KUTIPAN BACAAN.

English English Indonesian Indonesian
oleh

Kebebasan Pers

Majalah Tempo edisi terbaru yang beredar Minggu kemarin — ikut menyorot RKHUP yang akan disahkan bulan Desember ini. Salah satu kolom ditulis Herlambang Wiratraman dari Universitas Gajah Mada. Ia menyoroti bahwa RKHUP versi terakhir masih mengancam kebebasan pers. Sebelumnya 19 Agustus 2022 – Herlambang bersama Aliansi Jurnalis Independen (AJI) mengidentifikasi ada 19 pasal dalam Rancangan Undang-undang KUHP yang mengancam secara langsung kebebasan pers di Indonesia.

Antara lain yang mereka soroti adalah Pasal 218, Pasal 219 dan Pasal 220 yang mengatur tindak pidana penyerangan kehormatan atau harkat dan martabat Presiden dan Wakil Presiden. Pasal 240 dan Pasal 241 yang mengatur tindak pidana penghinaan terhadap Pemerintah. Pasal 263 yang mengatur tindak pidana penyiaran atau penyebarluasan berita atau pemberitahuan bohong. Pasal 264 yang mengatur tindak pindana kepada setiap orang yang menyiarkan berita yang tidak pasti, berlebih-lebihan, atau yang tidak lengkap. Pasal 351 dan Pasal 352 yang mengatur tentang penghinaan terhadap kekuasaan Umum dan Lembaga Negara. Pasal 440 yang mengatur tindak pidana penghinaan ringan. Pasal 437 mengatur tindak pidana pencemaran. Pasal 443 mengatur tindak pidana pencemaran orang mati. Pasal 598 dan Pasal 599 mengatur tindak pidana penerbitan dan pencetakan.

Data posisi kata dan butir
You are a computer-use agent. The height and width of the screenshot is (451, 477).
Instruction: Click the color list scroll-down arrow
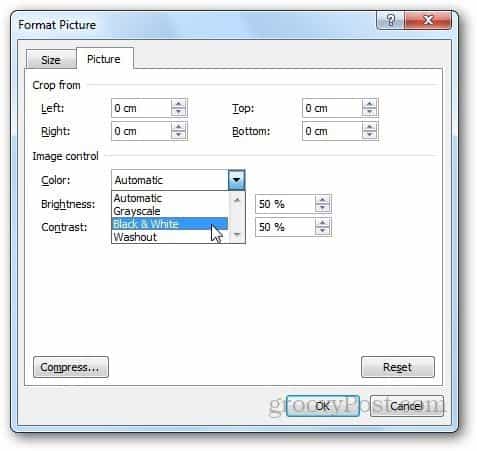point(237,235)
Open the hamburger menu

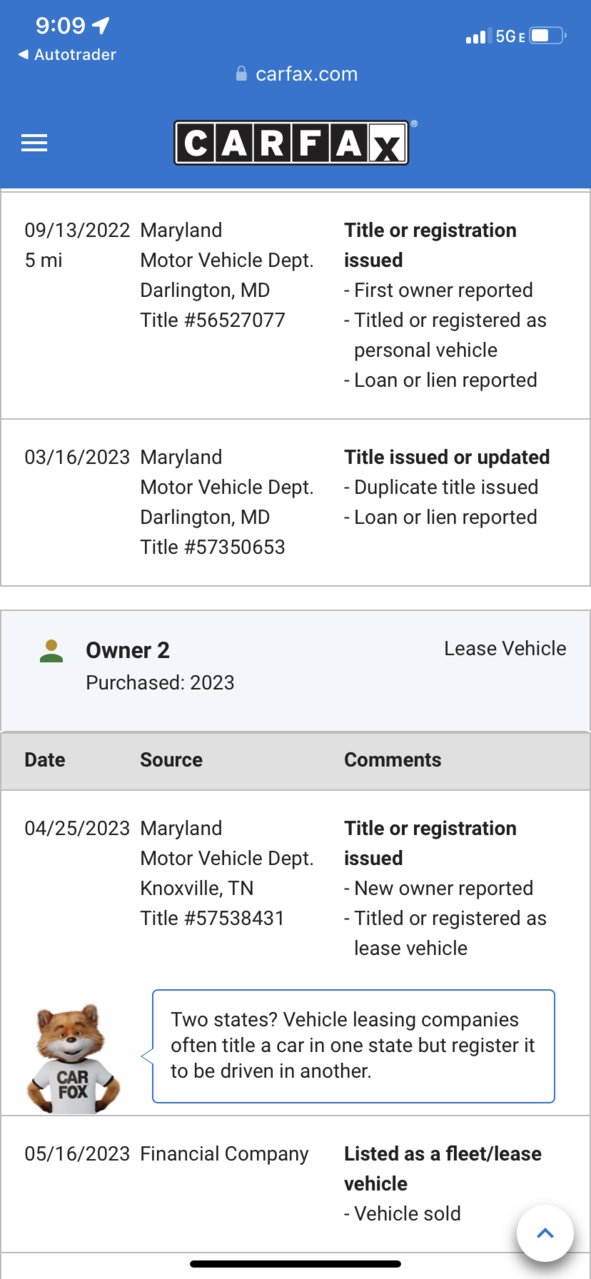tap(34, 143)
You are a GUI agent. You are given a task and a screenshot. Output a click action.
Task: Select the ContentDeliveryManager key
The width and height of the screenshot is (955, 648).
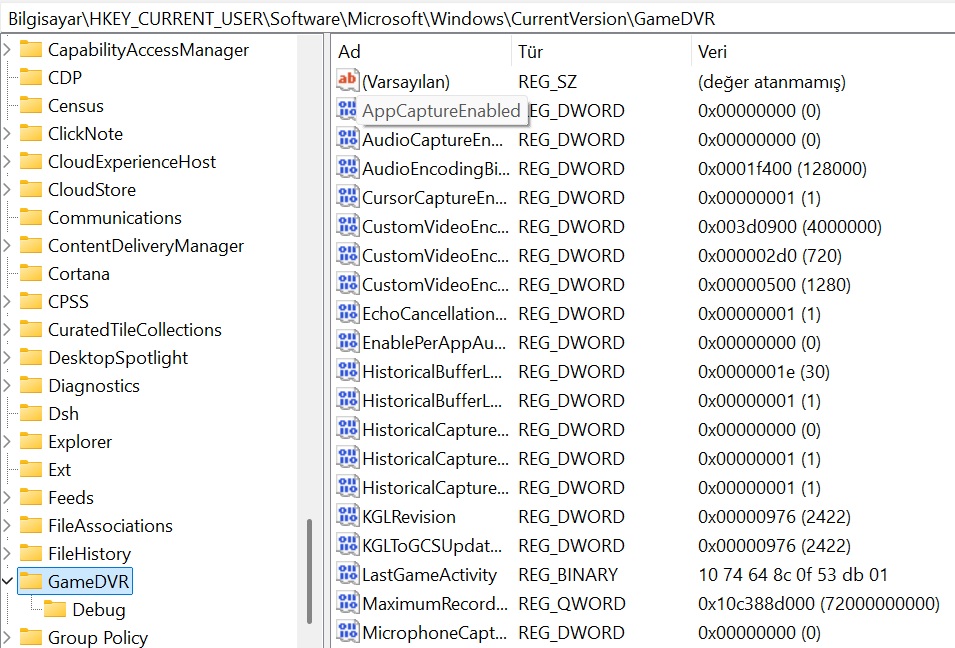click(145, 245)
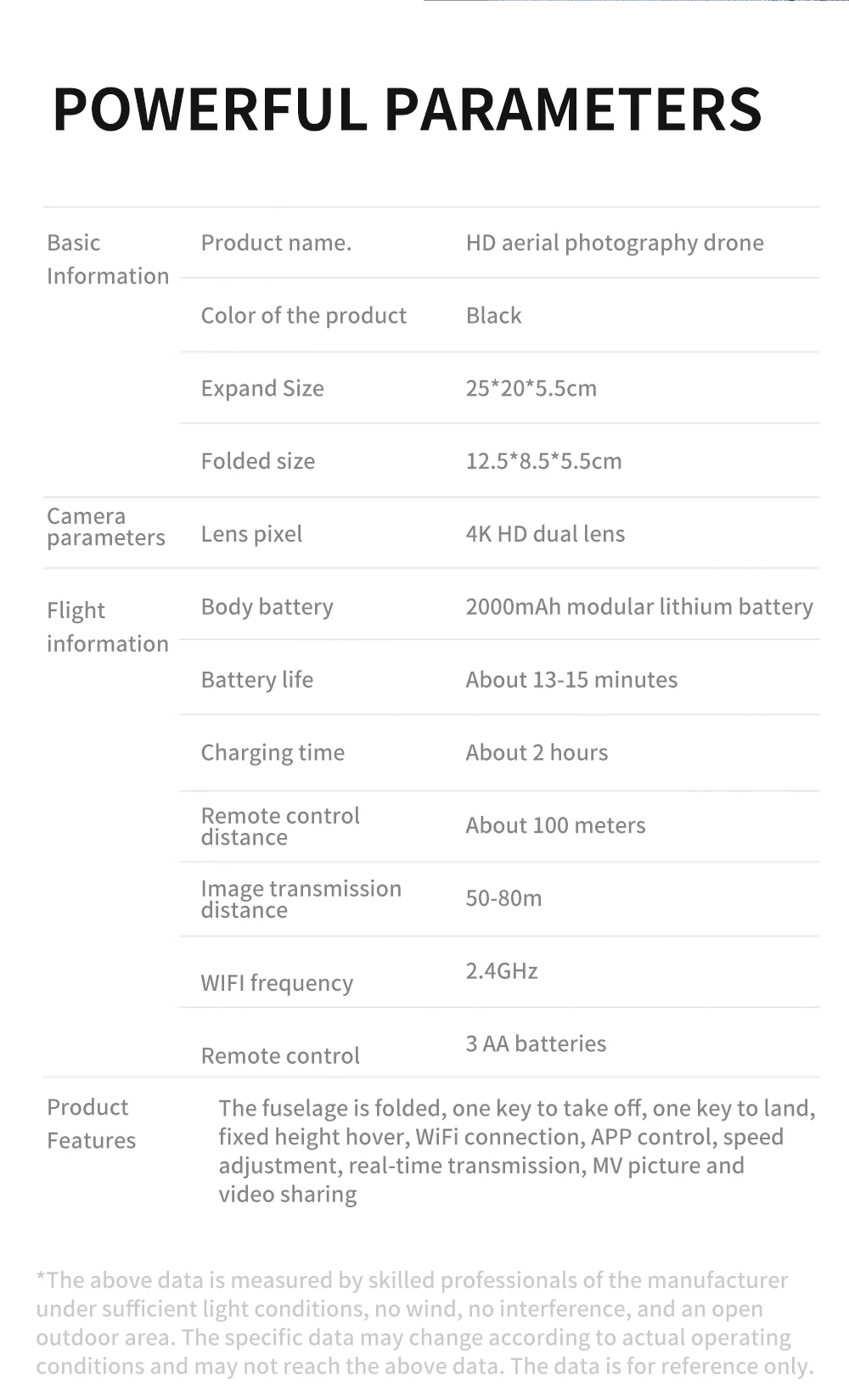Select the Basic Information section label

(108, 259)
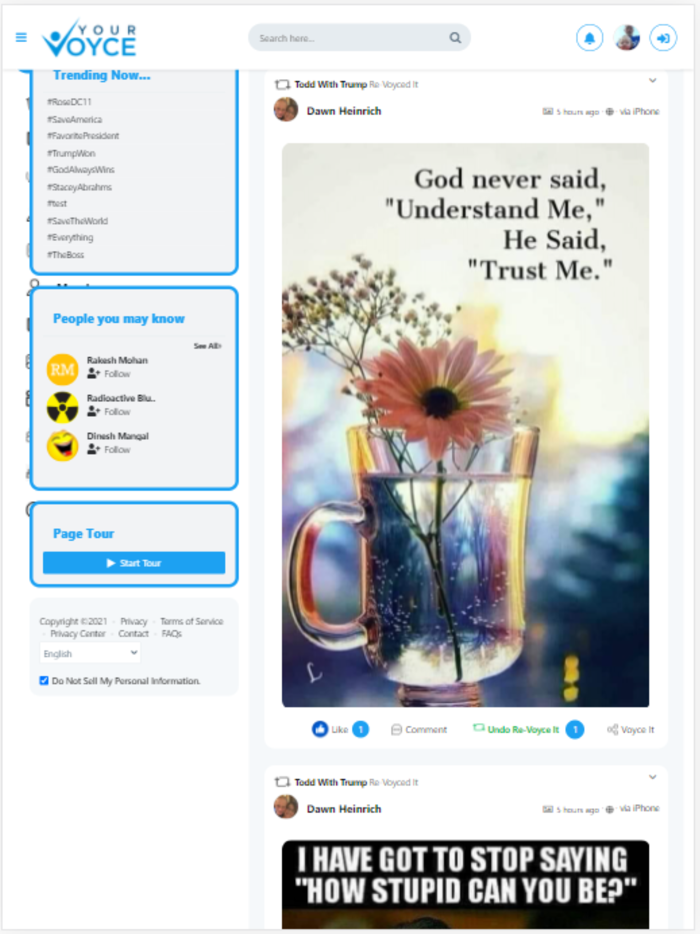Click the Comment icon under flower post
700x934 pixels.
click(x=396, y=730)
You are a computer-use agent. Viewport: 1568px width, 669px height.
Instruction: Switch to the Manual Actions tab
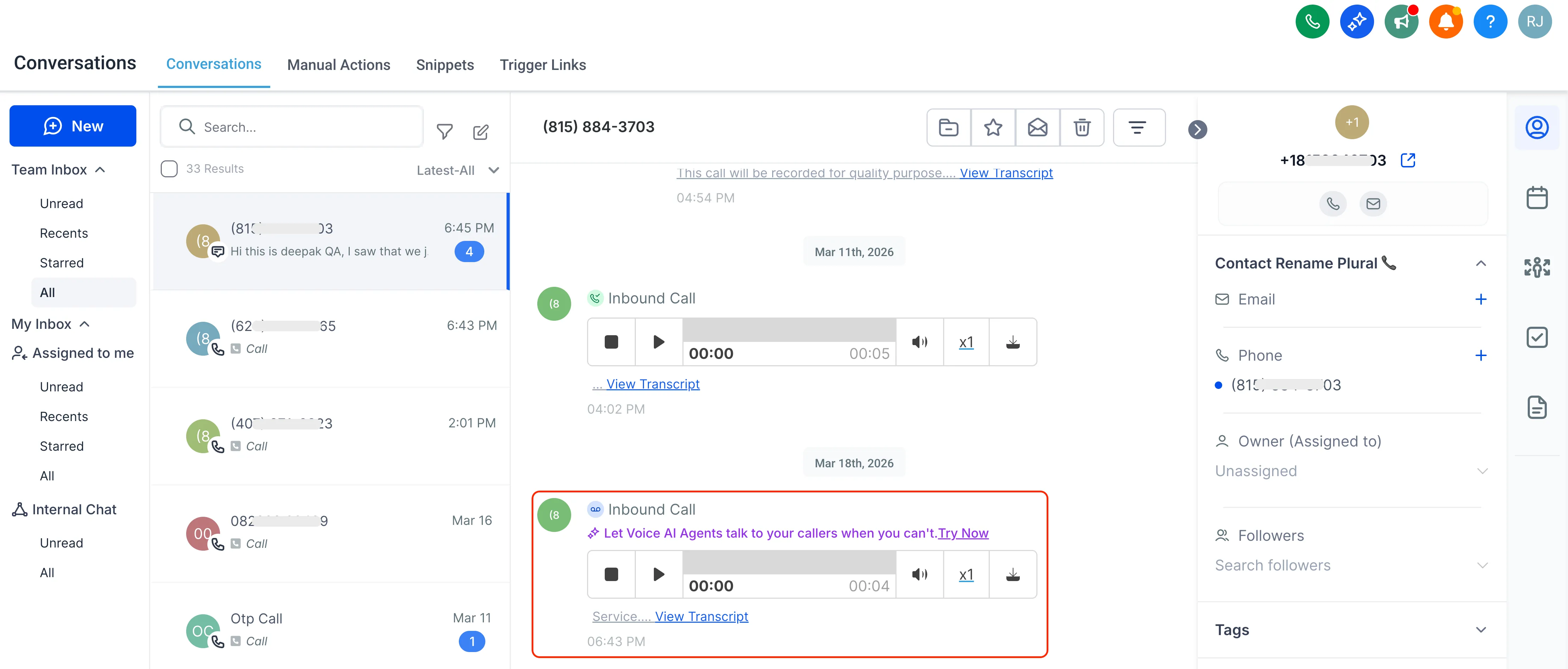click(x=338, y=65)
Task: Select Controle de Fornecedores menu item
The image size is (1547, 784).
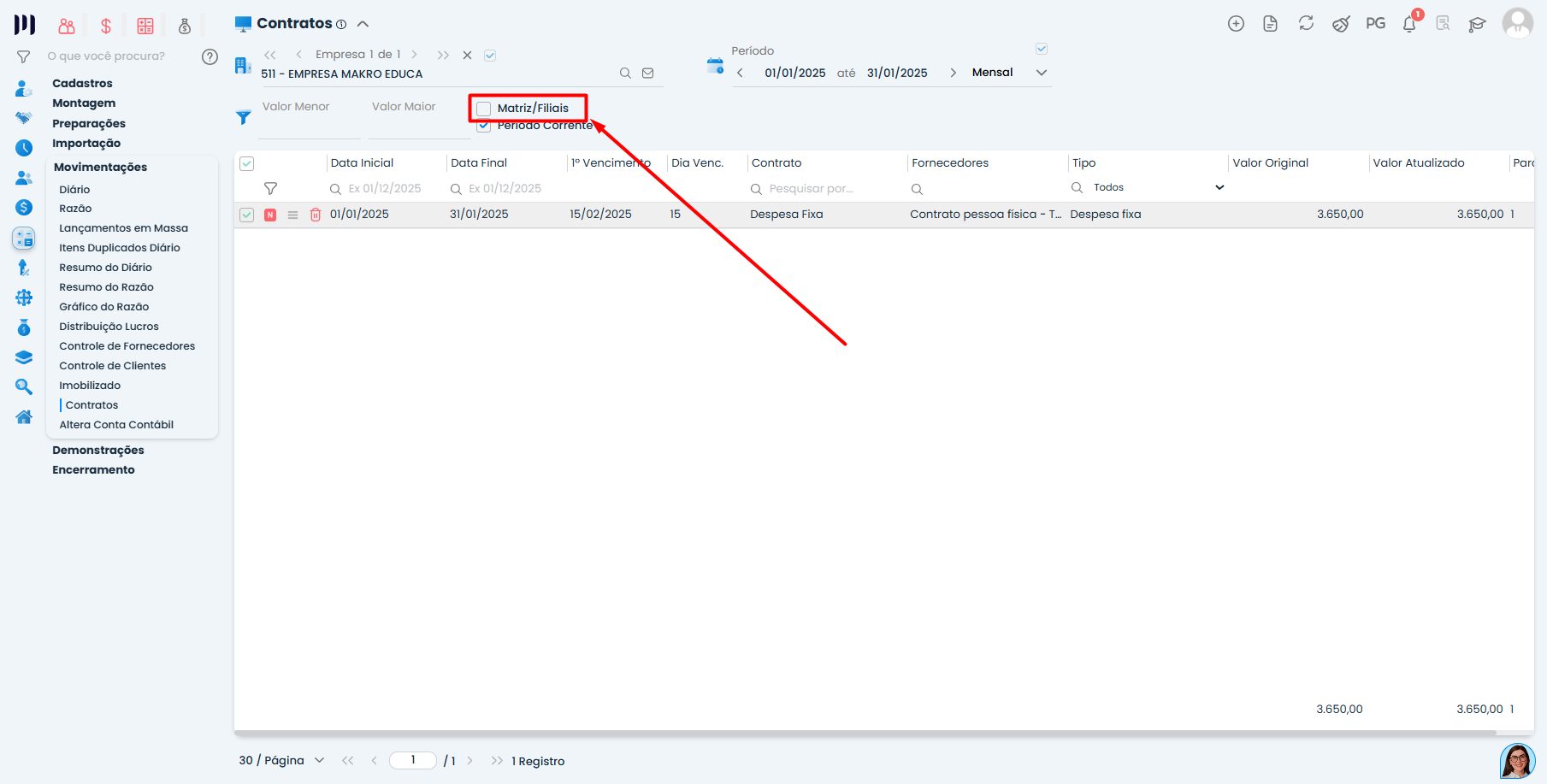Action: point(127,346)
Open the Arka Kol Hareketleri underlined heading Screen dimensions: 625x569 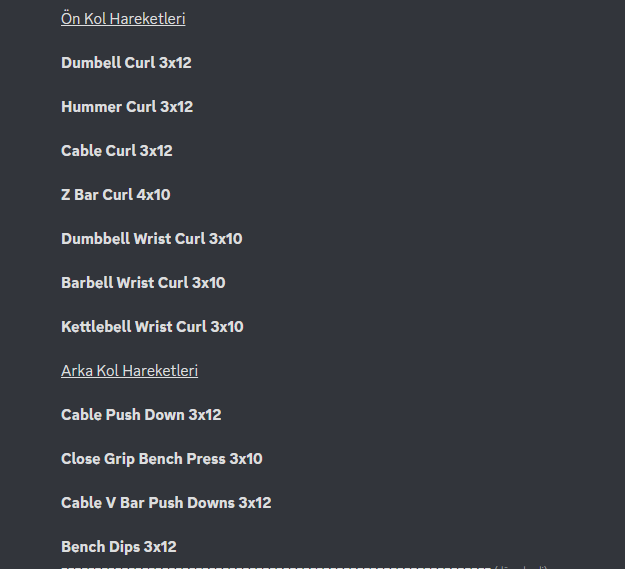coord(129,371)
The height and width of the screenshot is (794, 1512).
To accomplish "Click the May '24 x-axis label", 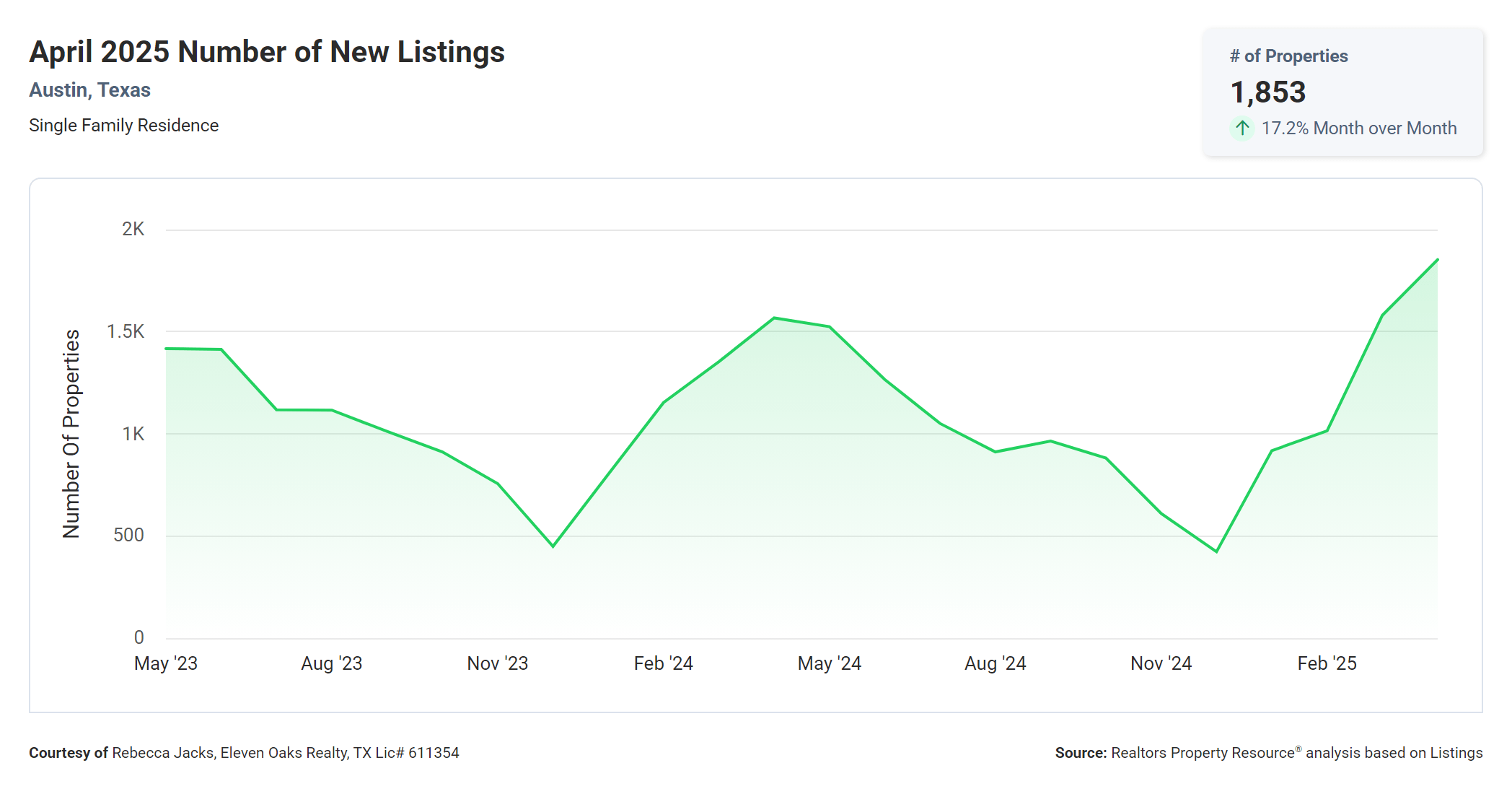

PETUNJUK LATIHAN.
Terjemahkan ke dalam bahasa Inggris kalimat "Salah satu kolom ditulis Herlambang Wiratraman dari Universitas Gajah Mada." dari teks tentang kebebasan pers.

HASIL.
One of the columns was written by Herlambang Wiratraman of Gajah Mada University.